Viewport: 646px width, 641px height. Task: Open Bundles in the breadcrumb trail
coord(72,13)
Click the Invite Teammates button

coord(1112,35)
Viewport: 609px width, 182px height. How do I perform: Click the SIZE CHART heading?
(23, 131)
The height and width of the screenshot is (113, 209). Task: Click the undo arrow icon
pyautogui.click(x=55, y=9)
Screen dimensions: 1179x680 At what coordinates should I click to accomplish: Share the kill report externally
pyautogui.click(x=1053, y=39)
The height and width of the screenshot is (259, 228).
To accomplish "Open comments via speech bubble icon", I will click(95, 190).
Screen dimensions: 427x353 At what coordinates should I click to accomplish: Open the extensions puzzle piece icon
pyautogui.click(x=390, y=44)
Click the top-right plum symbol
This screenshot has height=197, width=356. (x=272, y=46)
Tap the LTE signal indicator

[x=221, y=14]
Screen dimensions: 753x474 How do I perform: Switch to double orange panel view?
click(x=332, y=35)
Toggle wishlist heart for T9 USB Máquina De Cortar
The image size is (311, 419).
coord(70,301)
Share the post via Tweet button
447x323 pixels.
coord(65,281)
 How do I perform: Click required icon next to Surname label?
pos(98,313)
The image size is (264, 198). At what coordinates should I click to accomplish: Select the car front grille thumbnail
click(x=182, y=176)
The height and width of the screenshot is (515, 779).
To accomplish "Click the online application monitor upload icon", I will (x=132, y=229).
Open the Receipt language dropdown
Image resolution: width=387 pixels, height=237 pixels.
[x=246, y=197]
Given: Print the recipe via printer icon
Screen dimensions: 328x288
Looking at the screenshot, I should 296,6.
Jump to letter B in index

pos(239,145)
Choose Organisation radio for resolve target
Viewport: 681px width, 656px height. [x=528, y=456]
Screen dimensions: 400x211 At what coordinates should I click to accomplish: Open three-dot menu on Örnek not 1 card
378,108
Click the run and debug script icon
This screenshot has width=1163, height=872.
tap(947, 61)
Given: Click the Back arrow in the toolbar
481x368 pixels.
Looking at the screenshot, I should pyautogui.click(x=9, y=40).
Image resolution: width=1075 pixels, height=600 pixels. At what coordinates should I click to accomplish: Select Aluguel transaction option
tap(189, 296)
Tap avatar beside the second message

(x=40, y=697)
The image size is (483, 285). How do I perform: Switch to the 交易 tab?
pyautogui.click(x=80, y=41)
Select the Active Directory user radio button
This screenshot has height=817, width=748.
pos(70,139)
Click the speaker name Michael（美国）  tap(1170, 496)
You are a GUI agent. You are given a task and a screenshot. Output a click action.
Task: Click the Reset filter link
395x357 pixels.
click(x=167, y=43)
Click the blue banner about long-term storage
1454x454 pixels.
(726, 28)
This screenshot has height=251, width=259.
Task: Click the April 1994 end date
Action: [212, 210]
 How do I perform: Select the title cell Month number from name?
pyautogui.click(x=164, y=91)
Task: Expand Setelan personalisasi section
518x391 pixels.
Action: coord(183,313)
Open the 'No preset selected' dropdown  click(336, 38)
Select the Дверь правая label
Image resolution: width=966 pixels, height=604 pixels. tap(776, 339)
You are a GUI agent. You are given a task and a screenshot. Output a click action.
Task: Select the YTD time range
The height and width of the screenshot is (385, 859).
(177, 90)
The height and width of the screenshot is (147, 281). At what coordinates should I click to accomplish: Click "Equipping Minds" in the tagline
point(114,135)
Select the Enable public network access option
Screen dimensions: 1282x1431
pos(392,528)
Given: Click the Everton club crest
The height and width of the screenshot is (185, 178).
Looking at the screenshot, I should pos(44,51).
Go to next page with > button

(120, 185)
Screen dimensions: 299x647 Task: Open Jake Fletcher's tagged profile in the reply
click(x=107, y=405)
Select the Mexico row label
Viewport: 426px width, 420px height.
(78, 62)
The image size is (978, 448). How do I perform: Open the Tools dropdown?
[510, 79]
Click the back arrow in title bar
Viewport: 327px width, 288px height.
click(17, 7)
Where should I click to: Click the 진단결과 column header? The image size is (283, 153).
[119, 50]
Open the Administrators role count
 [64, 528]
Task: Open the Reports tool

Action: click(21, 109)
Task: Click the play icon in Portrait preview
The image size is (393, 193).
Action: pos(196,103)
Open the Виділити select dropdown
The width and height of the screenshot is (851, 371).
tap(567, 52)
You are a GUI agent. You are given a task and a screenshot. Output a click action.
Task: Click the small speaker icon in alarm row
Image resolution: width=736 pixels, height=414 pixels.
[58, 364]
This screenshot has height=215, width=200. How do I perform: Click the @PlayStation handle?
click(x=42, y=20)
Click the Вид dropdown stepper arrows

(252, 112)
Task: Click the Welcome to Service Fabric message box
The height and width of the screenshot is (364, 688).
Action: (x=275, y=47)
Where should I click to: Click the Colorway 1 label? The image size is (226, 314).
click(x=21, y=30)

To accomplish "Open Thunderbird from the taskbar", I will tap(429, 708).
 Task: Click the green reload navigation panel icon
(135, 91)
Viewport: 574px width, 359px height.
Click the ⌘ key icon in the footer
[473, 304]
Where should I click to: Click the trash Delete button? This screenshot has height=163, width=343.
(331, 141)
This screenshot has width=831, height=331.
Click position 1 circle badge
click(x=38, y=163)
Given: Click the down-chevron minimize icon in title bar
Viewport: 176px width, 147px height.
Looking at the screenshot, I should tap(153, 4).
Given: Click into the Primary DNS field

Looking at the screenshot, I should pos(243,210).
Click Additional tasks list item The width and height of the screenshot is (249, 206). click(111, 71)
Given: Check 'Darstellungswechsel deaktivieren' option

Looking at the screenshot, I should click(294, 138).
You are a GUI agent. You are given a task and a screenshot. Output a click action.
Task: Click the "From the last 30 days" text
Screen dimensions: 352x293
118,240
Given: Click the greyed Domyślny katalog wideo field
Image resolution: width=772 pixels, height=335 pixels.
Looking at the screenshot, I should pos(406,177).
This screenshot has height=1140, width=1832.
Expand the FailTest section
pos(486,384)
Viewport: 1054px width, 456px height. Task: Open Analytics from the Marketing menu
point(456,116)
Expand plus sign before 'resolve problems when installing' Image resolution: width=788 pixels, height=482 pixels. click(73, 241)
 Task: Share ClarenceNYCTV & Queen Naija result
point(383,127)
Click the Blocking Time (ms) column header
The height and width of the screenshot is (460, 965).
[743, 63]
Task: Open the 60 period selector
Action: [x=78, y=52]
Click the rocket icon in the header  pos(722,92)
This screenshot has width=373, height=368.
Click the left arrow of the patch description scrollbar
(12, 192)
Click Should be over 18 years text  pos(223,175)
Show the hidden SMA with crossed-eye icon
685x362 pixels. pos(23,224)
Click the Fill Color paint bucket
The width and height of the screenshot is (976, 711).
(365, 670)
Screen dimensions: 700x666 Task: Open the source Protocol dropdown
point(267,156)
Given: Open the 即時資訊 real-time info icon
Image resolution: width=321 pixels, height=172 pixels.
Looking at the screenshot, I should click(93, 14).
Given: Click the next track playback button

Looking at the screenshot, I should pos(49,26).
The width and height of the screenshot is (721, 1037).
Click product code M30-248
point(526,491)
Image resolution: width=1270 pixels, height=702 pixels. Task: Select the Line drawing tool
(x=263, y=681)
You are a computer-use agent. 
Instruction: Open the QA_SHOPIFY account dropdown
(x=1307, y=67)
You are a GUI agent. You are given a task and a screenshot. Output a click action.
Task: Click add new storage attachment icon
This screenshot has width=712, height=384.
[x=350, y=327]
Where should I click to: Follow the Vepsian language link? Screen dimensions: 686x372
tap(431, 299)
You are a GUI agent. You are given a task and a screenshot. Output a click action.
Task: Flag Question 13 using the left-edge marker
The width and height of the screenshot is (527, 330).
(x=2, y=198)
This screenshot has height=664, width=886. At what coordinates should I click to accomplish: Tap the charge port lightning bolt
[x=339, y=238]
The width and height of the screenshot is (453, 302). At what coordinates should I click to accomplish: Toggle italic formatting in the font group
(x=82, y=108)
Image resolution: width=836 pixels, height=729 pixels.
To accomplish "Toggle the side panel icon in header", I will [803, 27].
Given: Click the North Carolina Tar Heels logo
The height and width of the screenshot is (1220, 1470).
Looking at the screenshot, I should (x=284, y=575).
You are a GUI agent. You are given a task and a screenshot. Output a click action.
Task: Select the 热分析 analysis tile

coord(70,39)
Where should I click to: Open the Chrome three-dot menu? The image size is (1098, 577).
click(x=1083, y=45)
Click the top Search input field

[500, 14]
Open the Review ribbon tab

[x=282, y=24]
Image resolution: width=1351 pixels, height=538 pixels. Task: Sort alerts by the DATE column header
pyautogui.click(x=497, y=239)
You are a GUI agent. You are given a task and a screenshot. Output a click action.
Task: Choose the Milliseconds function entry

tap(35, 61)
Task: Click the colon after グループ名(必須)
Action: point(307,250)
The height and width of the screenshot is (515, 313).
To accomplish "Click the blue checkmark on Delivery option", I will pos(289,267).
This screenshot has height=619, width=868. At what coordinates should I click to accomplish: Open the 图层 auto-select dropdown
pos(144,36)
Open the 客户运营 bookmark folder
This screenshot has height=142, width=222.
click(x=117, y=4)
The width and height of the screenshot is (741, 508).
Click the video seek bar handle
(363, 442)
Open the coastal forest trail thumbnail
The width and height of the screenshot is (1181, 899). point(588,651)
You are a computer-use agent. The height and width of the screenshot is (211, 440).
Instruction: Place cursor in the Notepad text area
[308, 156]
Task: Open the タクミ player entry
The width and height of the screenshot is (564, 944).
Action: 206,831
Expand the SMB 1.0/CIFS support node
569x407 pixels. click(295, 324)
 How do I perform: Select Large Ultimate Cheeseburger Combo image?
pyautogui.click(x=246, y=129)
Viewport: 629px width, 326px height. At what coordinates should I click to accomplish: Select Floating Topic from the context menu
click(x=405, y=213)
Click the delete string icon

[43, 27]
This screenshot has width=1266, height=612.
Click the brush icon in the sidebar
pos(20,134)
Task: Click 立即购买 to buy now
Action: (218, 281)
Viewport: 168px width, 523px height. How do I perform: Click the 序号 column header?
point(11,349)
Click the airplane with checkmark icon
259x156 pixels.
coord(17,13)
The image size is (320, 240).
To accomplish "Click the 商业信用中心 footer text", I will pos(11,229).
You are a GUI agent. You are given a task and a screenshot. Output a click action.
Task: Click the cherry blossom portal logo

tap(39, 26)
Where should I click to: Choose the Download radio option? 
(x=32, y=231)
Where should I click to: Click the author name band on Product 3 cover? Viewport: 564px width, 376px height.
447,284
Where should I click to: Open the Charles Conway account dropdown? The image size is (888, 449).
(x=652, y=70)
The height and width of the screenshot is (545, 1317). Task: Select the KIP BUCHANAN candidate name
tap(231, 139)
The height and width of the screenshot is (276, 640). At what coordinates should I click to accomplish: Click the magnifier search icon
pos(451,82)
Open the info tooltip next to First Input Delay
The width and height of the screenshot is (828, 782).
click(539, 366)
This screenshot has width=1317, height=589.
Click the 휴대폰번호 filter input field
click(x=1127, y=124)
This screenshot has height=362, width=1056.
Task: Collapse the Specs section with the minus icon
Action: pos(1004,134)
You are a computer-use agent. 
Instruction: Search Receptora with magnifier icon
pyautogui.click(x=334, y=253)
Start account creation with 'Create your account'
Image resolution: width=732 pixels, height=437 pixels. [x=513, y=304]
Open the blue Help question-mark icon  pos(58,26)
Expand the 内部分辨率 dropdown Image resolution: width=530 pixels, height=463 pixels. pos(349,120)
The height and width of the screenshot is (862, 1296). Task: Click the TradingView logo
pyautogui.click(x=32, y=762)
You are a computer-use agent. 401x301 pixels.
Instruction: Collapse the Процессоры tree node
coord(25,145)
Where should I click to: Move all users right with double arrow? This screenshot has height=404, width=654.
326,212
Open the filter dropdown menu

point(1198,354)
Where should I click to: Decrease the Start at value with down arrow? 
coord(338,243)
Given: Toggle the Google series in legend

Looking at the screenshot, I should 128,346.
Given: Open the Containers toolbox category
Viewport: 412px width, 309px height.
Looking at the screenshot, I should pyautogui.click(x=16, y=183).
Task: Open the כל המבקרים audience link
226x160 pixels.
#####
## PROBLEM DETAILS
Scan the material for lines with the word "info", and copy each line you find.

## PROBLEM SOLUTION
Given: Open the 即時資訊 real-time info icon
Open the info tooltip next to First Input Delay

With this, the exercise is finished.